En France, pour lutter contre cette dérive de l’alimentation, l’État a lancé en 2001 le Programme National Santé Nutrition, dont la 3e version démarre en 2011. Dans ce cadre, les industriels agroalimentaires ont pris des engagements sur l’amélioration de la composition nutritionnelle des produits, mais aussi sur les modalités de vente et de consommation (présentation, information, etc.).

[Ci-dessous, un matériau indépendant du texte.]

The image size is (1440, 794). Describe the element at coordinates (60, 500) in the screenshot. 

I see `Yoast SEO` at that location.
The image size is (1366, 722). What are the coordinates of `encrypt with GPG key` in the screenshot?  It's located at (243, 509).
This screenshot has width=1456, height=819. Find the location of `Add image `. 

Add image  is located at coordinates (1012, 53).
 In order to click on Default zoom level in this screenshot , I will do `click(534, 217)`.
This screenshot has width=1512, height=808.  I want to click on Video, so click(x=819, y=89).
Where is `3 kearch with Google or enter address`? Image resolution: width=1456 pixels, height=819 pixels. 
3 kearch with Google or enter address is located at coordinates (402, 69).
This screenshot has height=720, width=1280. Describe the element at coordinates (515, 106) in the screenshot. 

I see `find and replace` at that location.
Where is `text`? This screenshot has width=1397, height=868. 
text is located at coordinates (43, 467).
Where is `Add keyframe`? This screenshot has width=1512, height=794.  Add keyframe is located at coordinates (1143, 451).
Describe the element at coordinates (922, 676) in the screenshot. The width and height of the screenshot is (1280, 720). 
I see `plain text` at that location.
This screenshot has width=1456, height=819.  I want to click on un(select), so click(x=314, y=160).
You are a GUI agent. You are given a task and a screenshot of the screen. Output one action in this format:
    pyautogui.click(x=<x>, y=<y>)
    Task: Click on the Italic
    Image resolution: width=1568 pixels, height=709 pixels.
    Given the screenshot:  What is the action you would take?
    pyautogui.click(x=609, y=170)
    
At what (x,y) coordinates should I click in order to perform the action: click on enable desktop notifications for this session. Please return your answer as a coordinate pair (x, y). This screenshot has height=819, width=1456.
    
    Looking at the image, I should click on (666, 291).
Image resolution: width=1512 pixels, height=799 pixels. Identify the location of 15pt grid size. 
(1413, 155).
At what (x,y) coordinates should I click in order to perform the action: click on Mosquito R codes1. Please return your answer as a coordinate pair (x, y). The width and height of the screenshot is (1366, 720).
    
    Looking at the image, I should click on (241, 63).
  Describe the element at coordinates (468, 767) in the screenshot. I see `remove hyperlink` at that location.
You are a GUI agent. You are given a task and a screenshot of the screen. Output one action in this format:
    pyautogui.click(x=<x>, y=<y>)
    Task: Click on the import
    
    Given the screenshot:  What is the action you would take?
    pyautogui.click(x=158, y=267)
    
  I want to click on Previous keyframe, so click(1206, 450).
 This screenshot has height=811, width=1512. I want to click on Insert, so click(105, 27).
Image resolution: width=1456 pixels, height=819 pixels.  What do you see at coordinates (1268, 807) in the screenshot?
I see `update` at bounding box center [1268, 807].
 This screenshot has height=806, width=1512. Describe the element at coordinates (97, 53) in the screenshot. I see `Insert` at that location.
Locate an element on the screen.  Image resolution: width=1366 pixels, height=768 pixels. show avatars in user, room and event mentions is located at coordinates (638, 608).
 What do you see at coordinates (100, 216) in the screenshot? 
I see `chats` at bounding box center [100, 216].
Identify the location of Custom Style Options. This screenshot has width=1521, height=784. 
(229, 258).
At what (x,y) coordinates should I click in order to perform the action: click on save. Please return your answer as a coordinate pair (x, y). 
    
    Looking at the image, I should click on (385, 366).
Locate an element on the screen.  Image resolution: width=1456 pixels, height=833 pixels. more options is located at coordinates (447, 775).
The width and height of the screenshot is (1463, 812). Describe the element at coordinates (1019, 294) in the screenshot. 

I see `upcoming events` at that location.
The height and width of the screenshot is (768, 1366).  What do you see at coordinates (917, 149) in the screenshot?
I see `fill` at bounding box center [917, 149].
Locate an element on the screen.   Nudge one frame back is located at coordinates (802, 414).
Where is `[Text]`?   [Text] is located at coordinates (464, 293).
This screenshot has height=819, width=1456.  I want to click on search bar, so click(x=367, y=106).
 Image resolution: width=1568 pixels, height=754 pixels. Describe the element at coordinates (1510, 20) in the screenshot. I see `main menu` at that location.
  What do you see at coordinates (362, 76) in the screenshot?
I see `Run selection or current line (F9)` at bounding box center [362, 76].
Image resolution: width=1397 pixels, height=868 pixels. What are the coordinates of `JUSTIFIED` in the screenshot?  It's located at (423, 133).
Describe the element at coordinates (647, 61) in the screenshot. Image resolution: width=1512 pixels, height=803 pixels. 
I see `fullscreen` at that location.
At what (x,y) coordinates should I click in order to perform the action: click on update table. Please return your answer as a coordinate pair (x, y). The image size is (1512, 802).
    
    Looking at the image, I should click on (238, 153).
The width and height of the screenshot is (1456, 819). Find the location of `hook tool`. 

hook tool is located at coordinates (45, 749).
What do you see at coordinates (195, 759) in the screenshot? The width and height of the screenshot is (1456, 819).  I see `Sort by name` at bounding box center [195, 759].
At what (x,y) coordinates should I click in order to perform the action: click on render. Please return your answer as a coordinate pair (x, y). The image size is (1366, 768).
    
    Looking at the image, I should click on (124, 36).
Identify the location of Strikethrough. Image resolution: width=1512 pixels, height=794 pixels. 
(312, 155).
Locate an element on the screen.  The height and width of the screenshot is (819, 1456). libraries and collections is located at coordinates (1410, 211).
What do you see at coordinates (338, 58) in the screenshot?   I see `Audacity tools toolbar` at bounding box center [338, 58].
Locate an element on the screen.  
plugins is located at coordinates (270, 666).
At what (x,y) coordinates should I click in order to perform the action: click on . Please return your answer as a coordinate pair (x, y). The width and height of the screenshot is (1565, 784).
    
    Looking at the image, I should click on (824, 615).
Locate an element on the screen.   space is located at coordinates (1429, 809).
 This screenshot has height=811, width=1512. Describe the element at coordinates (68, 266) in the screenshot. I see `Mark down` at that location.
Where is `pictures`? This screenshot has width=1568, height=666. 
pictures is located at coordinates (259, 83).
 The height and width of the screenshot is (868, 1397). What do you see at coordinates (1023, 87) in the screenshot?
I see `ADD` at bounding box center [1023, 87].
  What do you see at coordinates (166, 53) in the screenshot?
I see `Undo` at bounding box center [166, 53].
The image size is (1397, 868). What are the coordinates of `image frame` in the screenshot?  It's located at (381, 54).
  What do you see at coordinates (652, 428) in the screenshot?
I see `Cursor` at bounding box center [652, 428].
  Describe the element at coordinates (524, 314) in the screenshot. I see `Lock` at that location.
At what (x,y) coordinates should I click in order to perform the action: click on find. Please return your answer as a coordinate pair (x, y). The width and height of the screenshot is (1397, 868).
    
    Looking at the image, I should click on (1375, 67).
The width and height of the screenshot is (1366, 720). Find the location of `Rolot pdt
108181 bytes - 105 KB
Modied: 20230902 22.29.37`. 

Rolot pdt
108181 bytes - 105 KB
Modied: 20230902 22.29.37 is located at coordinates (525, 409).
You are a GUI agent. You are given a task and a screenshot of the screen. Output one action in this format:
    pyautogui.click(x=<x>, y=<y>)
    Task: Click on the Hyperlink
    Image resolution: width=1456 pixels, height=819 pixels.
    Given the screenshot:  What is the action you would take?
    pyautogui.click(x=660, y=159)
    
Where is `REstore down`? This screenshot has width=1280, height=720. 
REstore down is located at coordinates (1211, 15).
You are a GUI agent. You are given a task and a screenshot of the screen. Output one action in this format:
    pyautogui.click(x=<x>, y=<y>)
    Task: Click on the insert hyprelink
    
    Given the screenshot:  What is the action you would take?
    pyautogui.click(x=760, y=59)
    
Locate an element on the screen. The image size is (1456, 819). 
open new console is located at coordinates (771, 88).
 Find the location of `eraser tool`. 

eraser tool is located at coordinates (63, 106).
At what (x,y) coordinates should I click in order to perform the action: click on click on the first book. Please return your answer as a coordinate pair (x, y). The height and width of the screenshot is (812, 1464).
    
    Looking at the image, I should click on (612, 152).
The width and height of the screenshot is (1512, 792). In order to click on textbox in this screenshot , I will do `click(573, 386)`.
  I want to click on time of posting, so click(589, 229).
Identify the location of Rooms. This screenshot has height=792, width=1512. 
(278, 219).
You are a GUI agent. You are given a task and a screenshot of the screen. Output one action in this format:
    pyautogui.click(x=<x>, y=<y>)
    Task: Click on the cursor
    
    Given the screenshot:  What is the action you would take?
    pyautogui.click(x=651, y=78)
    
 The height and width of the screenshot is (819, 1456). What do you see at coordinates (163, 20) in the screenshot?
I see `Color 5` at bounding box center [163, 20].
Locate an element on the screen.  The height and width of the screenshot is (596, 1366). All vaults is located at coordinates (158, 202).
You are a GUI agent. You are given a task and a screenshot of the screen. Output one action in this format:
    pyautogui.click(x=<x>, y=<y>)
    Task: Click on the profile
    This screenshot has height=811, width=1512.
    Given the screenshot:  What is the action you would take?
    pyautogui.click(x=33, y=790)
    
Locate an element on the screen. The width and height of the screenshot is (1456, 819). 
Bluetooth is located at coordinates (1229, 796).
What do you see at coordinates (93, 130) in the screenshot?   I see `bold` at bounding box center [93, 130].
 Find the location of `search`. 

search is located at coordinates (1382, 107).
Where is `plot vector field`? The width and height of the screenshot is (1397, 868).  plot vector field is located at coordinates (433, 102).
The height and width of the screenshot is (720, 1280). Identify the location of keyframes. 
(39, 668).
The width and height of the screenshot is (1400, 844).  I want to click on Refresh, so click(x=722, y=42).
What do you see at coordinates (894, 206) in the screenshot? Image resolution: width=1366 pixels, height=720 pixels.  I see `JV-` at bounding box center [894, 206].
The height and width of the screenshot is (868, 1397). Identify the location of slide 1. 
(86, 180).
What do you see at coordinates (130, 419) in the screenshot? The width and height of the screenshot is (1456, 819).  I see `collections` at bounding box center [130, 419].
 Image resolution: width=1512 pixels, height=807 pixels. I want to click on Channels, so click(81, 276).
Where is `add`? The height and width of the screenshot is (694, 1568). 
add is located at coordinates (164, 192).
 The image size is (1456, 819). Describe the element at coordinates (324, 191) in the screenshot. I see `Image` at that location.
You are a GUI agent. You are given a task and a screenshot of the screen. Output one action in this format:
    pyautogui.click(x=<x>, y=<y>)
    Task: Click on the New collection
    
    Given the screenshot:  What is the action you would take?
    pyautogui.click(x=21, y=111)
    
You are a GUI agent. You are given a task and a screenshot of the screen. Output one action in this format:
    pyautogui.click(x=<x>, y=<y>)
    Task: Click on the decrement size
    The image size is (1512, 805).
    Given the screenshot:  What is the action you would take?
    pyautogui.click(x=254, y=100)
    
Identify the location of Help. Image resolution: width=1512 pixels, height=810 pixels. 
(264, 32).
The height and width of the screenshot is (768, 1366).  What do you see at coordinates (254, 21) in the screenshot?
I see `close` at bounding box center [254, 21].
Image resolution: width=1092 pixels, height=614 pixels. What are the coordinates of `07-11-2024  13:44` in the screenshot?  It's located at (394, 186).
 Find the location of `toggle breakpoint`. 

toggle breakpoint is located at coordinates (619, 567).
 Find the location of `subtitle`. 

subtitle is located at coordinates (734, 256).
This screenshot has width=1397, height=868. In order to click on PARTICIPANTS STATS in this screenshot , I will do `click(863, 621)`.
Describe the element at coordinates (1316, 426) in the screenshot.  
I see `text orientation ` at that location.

La filière agricole est en première ligne pour le retour à une alimentation saine, comme l’illustre le slogan “Fruits et légumes : au moins 5 par jour”.

Agriculture et médecine

Au-delà de la nutrition, l’agriculture jouera peut-être demain un rôle en médecine. Les biotechnologies végétales permettent en effet d’envisager la production par les plantes de molécules à usage thérapeutique. Cette nouvelle voie pourrait éviter, dans certains cas, le recours à la synthèse chimique ou à l’extraction de substances issues d’organes humains ou animaux.

Les variétés végétales obtenues par génie génétique (OGM) sont elles aussi soumises à une Autorisation de Mise sur le Marché. Elle est délivrée par les autorités européennes et françaises sous réserve de la preuve que le risque lié à leur utilisation est bien identifié, maîtrisé et acceptable. En France, il n’existe pas actuellement (fin 2010) de culture commerciale d’OGM ; en revanche, des essais sont autorisés.

« L’alimentation est notre première médecine », soulignait Hippocrate en 400 avant JC. Cette maxime est plus que jamais d’actualité à l’heure où les pouvoirs publics de nombreux pays essaient de combattre les méfaits d’une mauvaise alimentation. L’agriculture a un rôle à jouer en proposant des produits diversifiés et de qualité, voire en permettant la production de molécules thérapeutiques.